Contingent Beneficiaries

Grandmother has an IRA. Names her son and daughter as primary beneficiaries (50/50). They do not need the money and will disclaim. Between son and daughter, there are 6 grandchildren. Custodian firm requires a percentage be applied to contingent beneficiaries (in this case 16.666%). One of the contingent beneficiaries will be a Special Needs Inter Vivos Trust. Will the fact that a contingent beneficiary is a Trust impact the stretch benefit to the remaining 5 contingent beneficiaries?
Thank you.
Sue



This situation makes it vital that the individual designated beneficiaries establish separate accounts no later than 12/31 following the year of death. They will then be able to use their individual life expectancies for RMDs.

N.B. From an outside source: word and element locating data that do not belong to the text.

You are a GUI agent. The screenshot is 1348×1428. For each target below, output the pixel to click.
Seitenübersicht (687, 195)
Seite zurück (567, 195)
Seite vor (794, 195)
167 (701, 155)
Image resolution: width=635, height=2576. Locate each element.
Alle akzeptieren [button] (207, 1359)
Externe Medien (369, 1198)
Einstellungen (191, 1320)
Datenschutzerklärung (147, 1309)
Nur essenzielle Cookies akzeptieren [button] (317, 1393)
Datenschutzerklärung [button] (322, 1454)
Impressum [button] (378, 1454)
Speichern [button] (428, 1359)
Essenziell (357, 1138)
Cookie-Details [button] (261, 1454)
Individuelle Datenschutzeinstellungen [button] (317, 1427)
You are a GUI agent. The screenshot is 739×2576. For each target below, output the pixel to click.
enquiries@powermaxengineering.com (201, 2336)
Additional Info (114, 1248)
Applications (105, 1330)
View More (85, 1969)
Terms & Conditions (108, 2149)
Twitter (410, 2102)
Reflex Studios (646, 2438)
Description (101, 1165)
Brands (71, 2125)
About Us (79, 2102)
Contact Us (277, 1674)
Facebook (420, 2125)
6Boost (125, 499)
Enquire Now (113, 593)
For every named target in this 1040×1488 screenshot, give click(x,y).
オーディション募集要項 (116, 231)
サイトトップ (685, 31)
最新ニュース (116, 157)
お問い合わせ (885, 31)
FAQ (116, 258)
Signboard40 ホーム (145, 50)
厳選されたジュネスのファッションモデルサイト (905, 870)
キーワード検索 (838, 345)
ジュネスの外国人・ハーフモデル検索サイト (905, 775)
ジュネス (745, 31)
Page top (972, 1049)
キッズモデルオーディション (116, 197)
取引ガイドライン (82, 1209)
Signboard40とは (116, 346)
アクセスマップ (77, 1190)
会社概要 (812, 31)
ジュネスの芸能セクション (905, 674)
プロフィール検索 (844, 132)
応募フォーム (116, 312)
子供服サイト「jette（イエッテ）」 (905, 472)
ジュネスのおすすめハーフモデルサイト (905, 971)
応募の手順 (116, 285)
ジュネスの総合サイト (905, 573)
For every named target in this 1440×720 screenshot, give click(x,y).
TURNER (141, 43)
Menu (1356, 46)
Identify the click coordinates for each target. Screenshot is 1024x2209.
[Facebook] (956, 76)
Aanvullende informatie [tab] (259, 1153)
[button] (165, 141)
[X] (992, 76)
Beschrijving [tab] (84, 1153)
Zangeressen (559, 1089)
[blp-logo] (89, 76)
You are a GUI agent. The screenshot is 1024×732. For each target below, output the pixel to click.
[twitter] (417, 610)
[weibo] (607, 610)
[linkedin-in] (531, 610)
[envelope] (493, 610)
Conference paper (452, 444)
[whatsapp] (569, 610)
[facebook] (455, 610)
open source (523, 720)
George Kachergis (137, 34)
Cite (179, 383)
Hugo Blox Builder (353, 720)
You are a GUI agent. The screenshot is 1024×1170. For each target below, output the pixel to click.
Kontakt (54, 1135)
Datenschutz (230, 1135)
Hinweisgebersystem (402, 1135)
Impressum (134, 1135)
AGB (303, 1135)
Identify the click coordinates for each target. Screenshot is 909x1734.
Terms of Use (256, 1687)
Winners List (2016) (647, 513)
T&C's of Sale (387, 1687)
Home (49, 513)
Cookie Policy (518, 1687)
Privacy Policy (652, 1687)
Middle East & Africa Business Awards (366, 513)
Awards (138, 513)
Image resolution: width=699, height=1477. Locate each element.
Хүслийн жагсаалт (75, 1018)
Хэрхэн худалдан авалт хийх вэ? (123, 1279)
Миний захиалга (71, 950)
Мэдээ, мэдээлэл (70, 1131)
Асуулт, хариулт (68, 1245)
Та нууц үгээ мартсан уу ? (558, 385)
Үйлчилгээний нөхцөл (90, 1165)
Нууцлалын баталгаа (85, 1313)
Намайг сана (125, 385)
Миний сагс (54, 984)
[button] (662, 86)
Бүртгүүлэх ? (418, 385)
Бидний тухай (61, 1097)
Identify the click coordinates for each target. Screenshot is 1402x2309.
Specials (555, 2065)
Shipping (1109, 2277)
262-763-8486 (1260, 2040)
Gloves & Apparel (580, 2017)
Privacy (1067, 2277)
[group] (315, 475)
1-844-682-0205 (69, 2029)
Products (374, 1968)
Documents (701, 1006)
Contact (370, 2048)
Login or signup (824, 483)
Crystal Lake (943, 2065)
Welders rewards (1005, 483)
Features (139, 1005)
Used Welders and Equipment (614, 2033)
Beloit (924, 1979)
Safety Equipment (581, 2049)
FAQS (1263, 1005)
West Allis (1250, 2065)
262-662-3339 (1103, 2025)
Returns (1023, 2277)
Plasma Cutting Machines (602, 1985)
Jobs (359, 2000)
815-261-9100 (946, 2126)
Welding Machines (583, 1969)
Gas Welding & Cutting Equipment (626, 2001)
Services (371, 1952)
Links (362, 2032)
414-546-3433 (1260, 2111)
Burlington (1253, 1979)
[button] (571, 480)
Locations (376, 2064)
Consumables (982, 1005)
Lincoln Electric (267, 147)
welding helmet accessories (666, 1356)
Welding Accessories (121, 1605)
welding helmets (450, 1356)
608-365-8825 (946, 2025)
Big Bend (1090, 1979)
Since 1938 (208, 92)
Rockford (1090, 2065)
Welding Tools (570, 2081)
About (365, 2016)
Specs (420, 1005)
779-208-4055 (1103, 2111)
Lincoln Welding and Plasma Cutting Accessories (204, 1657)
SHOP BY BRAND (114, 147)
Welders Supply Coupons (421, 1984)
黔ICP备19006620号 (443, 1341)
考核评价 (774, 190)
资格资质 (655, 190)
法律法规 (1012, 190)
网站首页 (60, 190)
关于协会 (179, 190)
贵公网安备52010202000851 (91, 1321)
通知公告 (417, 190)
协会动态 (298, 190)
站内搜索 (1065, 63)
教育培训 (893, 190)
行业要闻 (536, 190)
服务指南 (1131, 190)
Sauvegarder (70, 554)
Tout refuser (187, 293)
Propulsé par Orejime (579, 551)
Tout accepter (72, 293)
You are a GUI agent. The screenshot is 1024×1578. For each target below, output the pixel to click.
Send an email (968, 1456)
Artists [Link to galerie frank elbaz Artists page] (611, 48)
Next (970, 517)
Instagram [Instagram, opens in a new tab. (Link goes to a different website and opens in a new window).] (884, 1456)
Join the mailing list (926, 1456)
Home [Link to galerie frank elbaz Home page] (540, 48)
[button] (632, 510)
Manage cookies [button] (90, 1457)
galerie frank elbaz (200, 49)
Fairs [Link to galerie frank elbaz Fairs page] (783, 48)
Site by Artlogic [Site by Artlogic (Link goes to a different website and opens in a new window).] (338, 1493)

If the separate accounts are NOT established by that deadline, whatever stretch remains available depends on the terms of the SNT and how and when the SNT was established. PLR 2006 20025 established that a self settled SNT would be treated as a grantor trust and the special need beneficiary’s own life expectancy could be used. For purposes of the other beneficiaries WHO FAIL to establish separate accounts, their fate rests on whether the SNT is qualified if established by someone other than the SNT beneficiary or his guardian. In that case, the stretch for all beneficiaries who did not establish separate accounts would be based on the oldest beneficiary of those remaining including the SNT beneficiary. But if the SNT was NOT qualified, then the 5 year rule would apply if owner died prior to the RBD and the owner’s remaining life expectancy would apply if the owner died on or after the RBD.

In a nutshell, the timely establishing of separate accounts is all the more vital with a possible 5 year rule applying to all beneficiaries if the trust is not qualified.